Know Your Worth - Part 2

March 16, 2016

 

Read Know Your Worth - Part 1 to get the full message if you haven't already. Here I will cover my story on how I overcame bullying!

 

Even if you were to achieve your goal, would it truly change the way you feel about yourself? There are others that thought this would be the answer, and actually have done it thinking that the feelings of happiness, security and confidence would also be attached to their success or change. But they are baffled to find that they are still feeling insecure about themselves on the inside. Why is that? Because achieving their own goals doesn’t mean that their self-rejection has withered. Why hasn’t it? Because your low self-esteem still needs to be altered. It’s ok to have high goals or achieve your dreams, just don’t let your love and acceptance of yourself depend on them.

 

Changing your self-view can change your self-esteem.
 

The problem is in your head, and your “not good enough” self-image. Bad emotions are not the root of the problem, but rather the fruit of the problem: your view of yourself.  And if you allow other’s negative opinions to determine that view, that is even worse, especially when dealing with things like bullying. Know your worth, as I always say. Change what you are viewing, and how you are measuring yourself. Stop looking at the things that demand you conform to an unrealistic image. Realize that is not what your self-worth comes from.  It’s what you choose to put your faith in. Is it the creator (God) and what he thinks? Or is it in the false image (the world mindset)? You can shift these things in your mind by allowing yourself to focus on the things that will truly matter.

 

How I Overcame Bullying
 

Later on, I moved back to Boron (where I was previously) after my mother and step-dad divorced. But I began to develop a new vision. I began to apply a different self-image in my mind, and this is something I did at the age of 10-years-old. Anyone can do it! Once I began to change the way I thought about myself, the way others treated me changed. You’ve got to have respect for yourself, and realize that you are worth so much more than that. Also, be very careful who you let into your life. Negative people can have a bad influence on you. Stay away from people that will try to tare you down. Surround yourself with people who love you. Finding a good friend is hard enough, but when you do; hold onto them. That can have a significant impact as well. Every time a kid had a negative remark to tell me about my face or me in general, I had something to say about myself that was positive, and I decided to let them know that. “You must need glasses then, because I know I’m pretty”. Even though you may not have control over what the bully says, you can have control over what you think about yourself, and that’s exactly what I did.
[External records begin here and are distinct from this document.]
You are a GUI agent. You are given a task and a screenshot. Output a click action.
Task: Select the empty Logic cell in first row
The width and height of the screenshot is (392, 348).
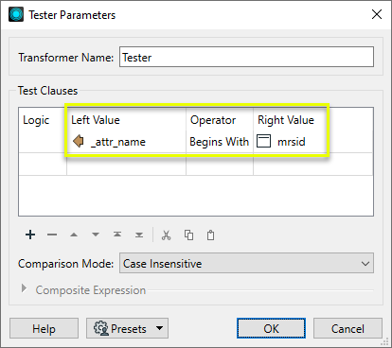[x=43, y=142]
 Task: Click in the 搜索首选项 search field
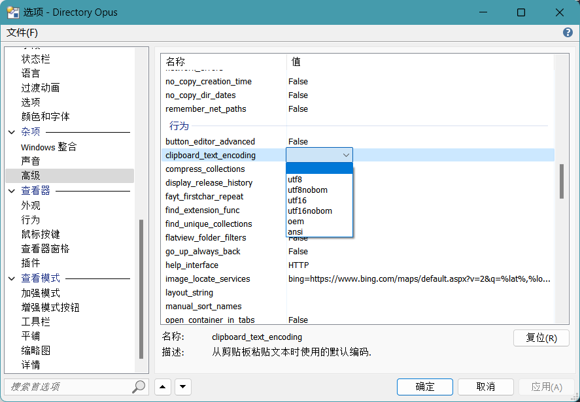pyautogui.click(x=69, y=386)
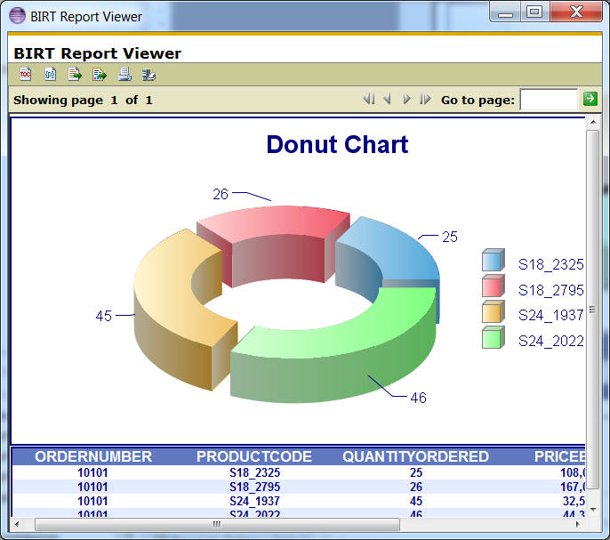Click the print report on server icon
The width and height of the screenshot is (610, 540).
coord(149,75)
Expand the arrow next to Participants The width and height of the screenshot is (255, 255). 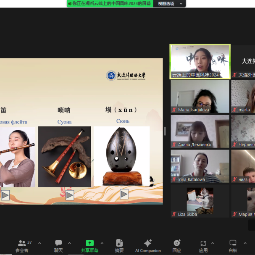pyautogui.click(x=39, y=243)
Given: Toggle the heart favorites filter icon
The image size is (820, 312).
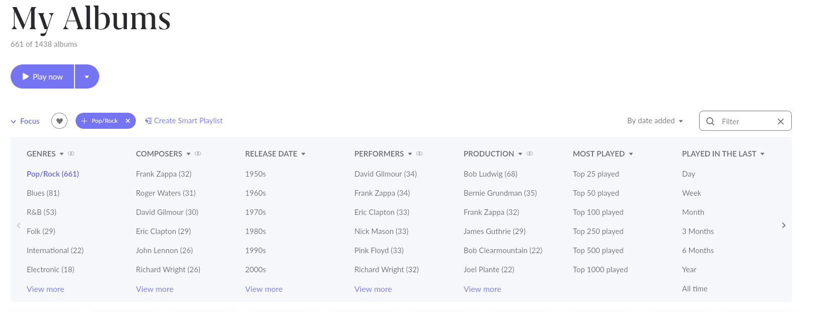Looking at the screenshot, I should (59, 121).
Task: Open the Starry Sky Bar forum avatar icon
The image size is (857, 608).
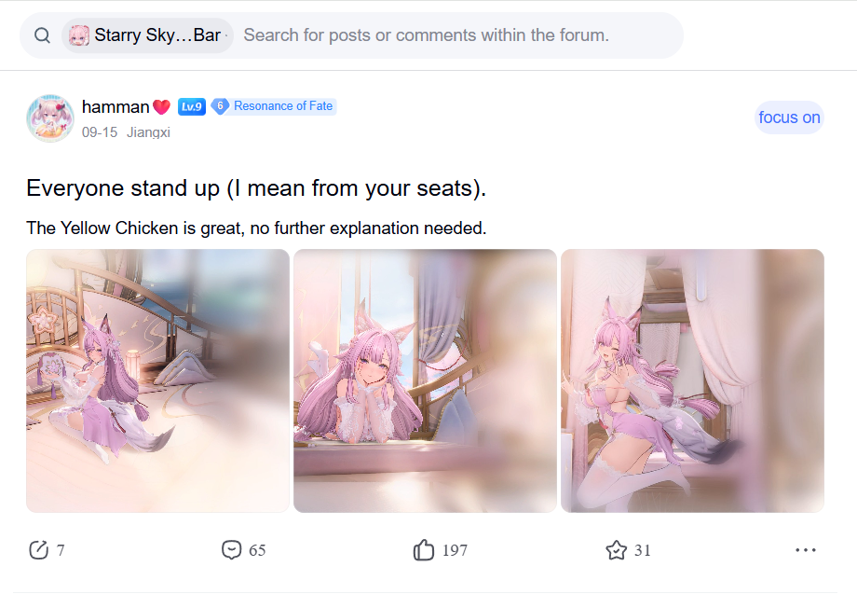Action: point(78,35)
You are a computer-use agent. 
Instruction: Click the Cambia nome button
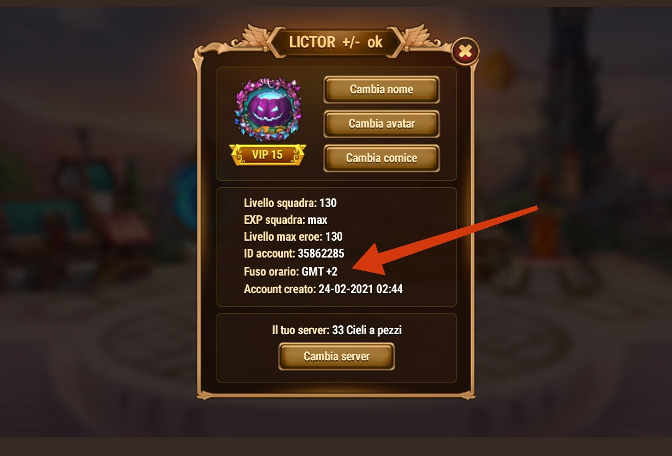tap(381, 89)
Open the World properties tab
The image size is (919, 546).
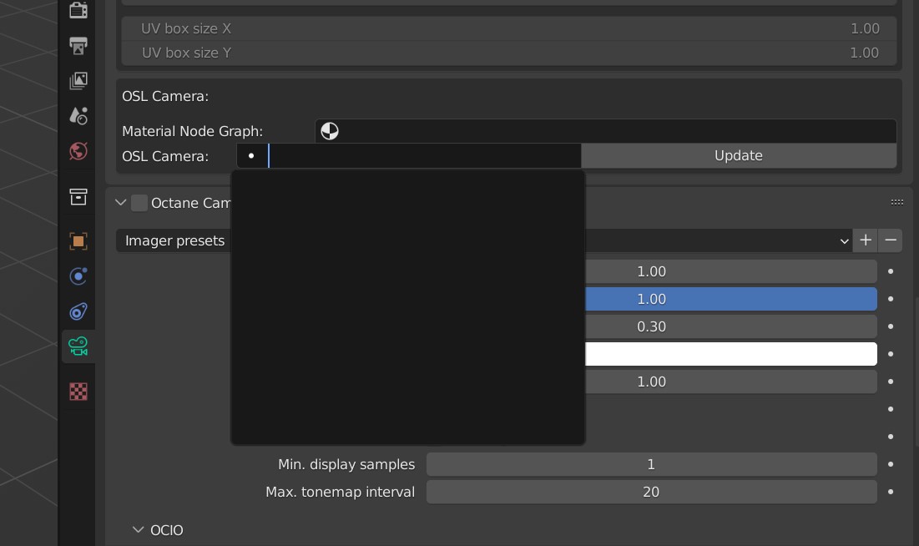point(78,151)
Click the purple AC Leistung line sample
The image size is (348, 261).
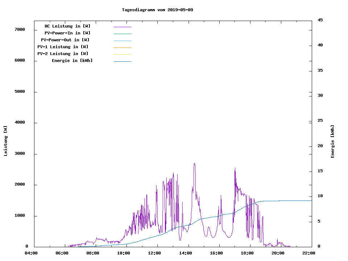(122, 27)
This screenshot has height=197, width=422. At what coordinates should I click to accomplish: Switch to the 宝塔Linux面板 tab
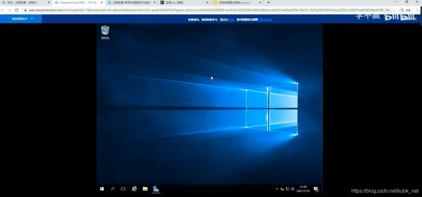coord(174,3)
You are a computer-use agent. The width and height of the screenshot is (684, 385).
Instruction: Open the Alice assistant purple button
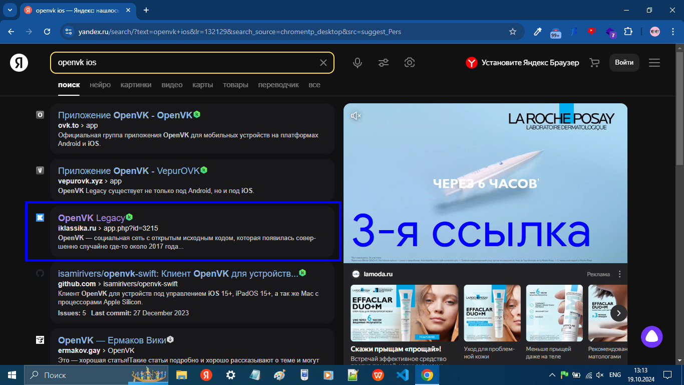pyautogui.click(x=651, y=337)
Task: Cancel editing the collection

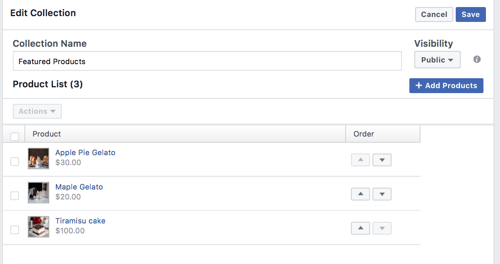Action: point(434,14)
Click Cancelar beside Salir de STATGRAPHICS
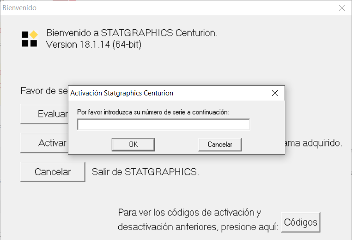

And you know what I’ve learned? What you say about yourself is how men will view you. It wasn’t long until that same boy changed his mind about me. It may be because he heard what I said about myself and saw the real me instead of what others were saying about me. From that moment, I took it further and decided to let others in my life. I was so surprised about the response of people who would actually consider being friends with me that didn’t before whenever I pushed them away or didn’t talk to them. Sometimes, it takes effort on your part to make friends. Sometimes, it takes you going and talking to the person first. Let me tell you, some of the best friends I ever had were ones I actually made the conservative effort to talk to first. Some things don’t just fall in your lap. You’ve got to invest into it.

 

People will have their opinions.

 

You can’t change that. You can be the prettiest and sweetest thing out there, but there will always be those who will try and belittle you, make fun of you, treat you like dirt, criticize you, and even bully you. But there will always be those who love you as well. Keep in mind, not everyone is going to like you for who you are. That’s just a raw fact. But you can’t let the negative opinions of others define your worth or confidence.  But you’ve got to see it for yourself! Learn to love yourself, and allow others in your life who will love you for who you really are. Don’t try to be something you are not so you can have more friends, or to be accepted by others. At the same time, don’t shut people out of your life either. Allow others to get to know the real you. Don’t push others away that want you in their lives. That will only make self-rejection even worse.

 

Conclusion

 

Overcoming the results of bullying and self-rejection are never easy. Recognize that your worth doesn’t come from the opinions of people nor society’s expectations.   You’ve got to learn to love yourself.